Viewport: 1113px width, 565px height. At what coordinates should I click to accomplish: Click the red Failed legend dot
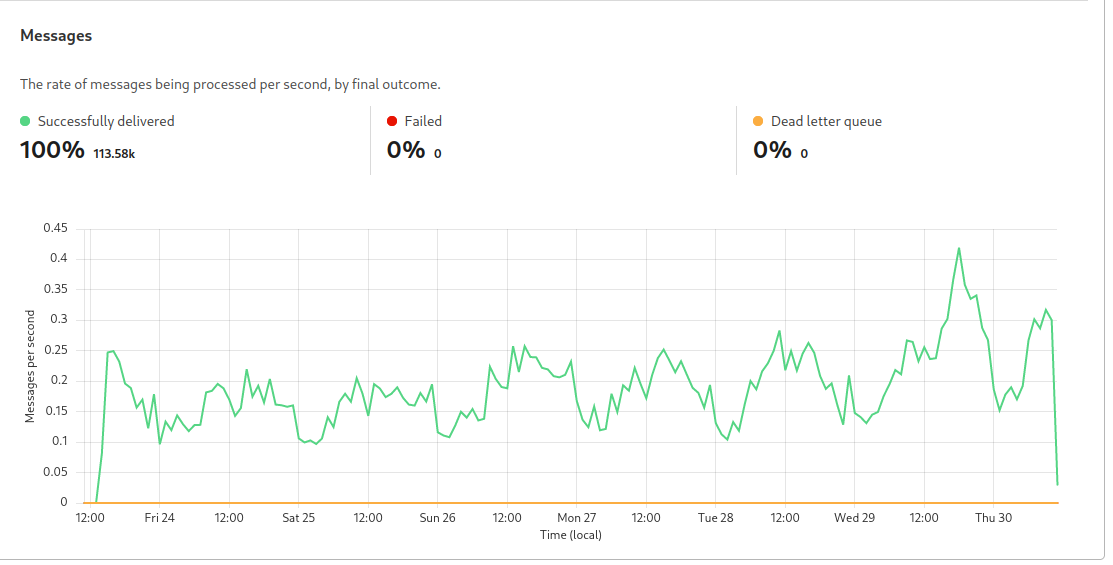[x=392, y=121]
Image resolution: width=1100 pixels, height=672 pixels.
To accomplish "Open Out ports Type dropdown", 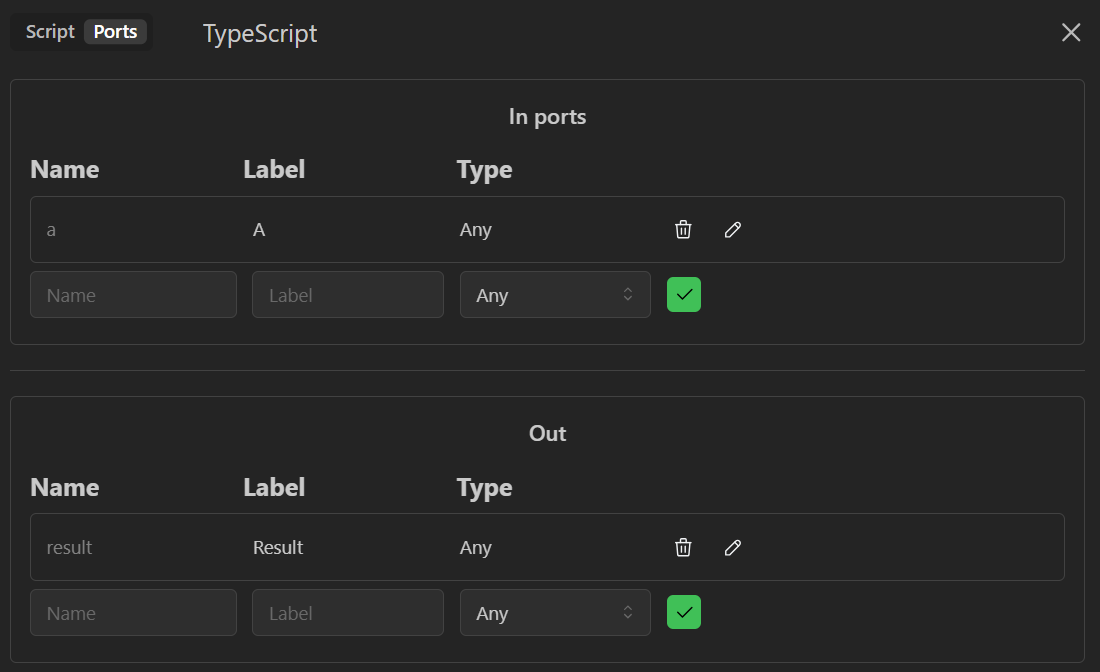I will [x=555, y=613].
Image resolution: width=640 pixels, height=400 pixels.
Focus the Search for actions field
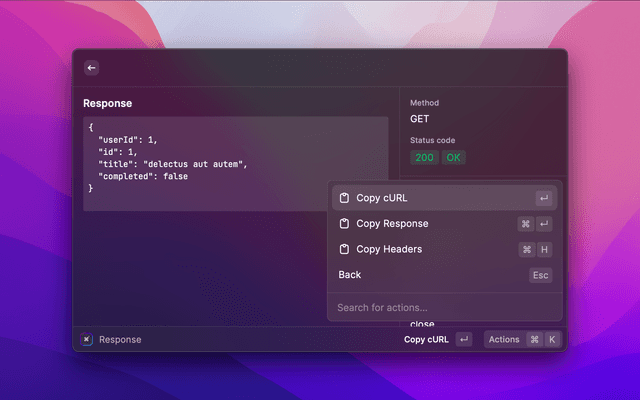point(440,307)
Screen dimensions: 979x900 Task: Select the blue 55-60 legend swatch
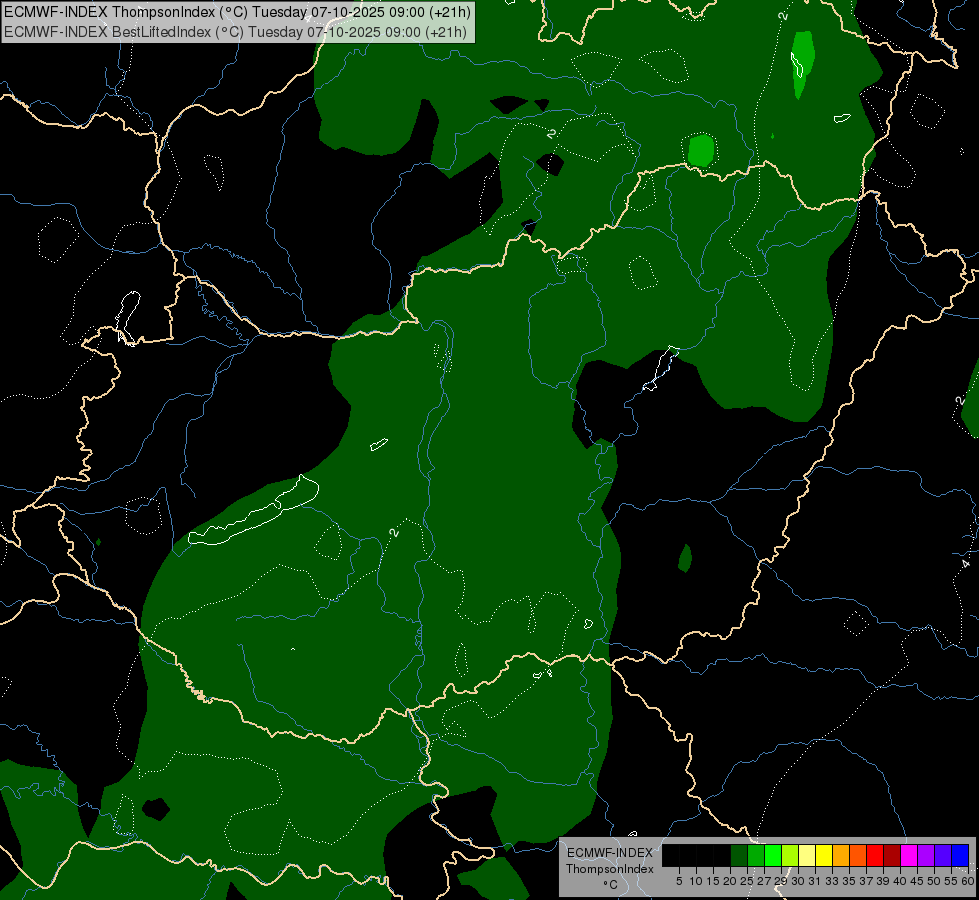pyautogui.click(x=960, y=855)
..............................
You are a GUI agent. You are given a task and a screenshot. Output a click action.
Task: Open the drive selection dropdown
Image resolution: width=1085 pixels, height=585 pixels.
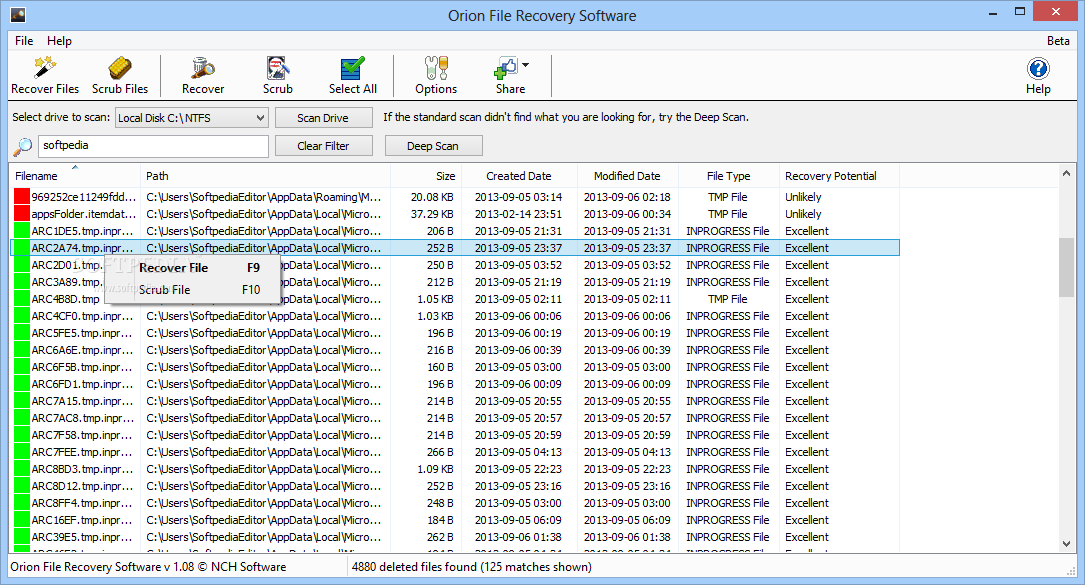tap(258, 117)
..............................
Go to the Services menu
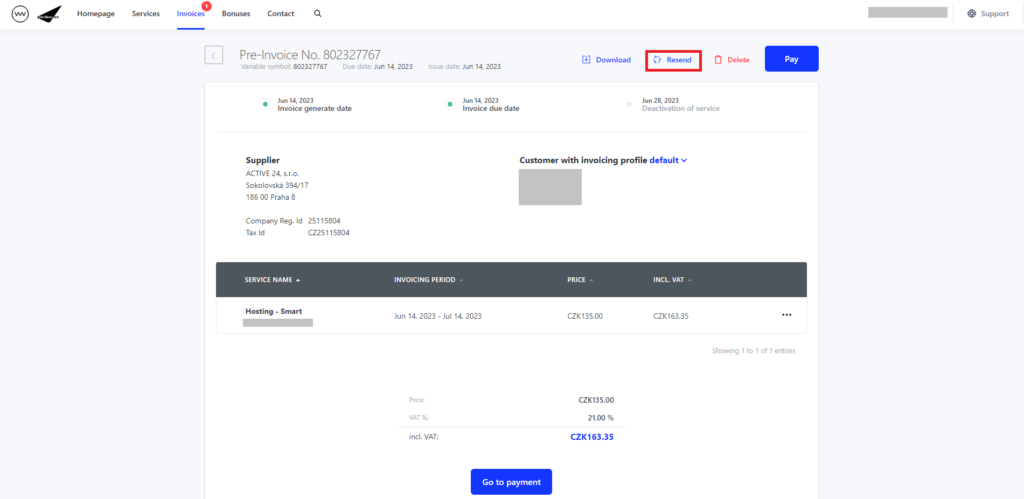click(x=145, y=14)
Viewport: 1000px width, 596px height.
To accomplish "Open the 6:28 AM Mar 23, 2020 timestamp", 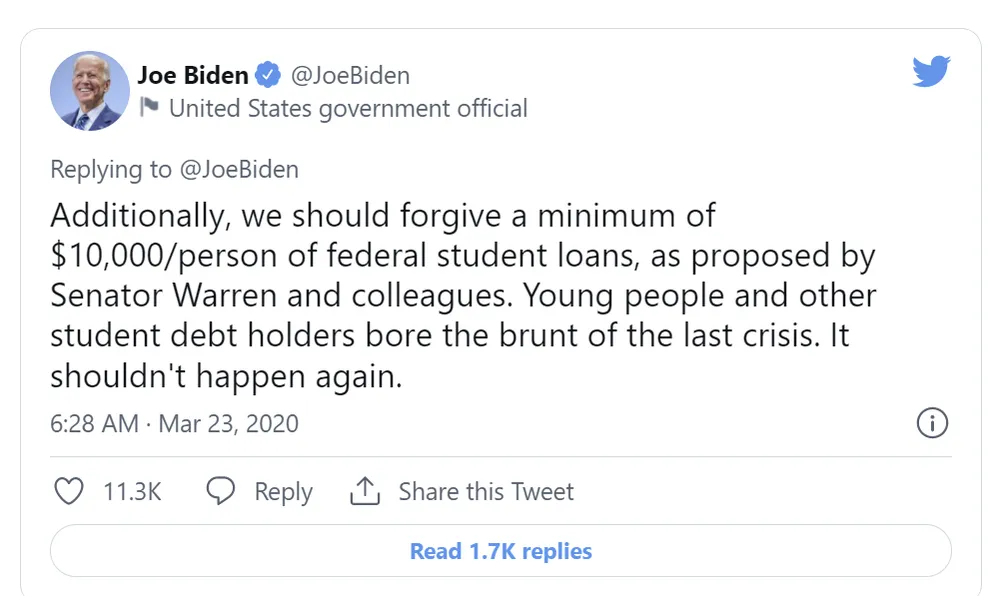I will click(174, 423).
..............................
What the task asks
Express the records as a two-column CSV with the headers request and answer, one row per record, starting with the line that contains "Screen dimensions: 979x900" and going on through the line that contains "pyautogui.click(x=960, y=855)". Put each text and its answer in its own quoted field with line breaks turned into spaces, and leave the pictures out.

Task solution
request,answer
"Screen dimensions: 979x900 Task: Select the blue 55-60 legend swatch","pyautogui.click(x=960, y=855)"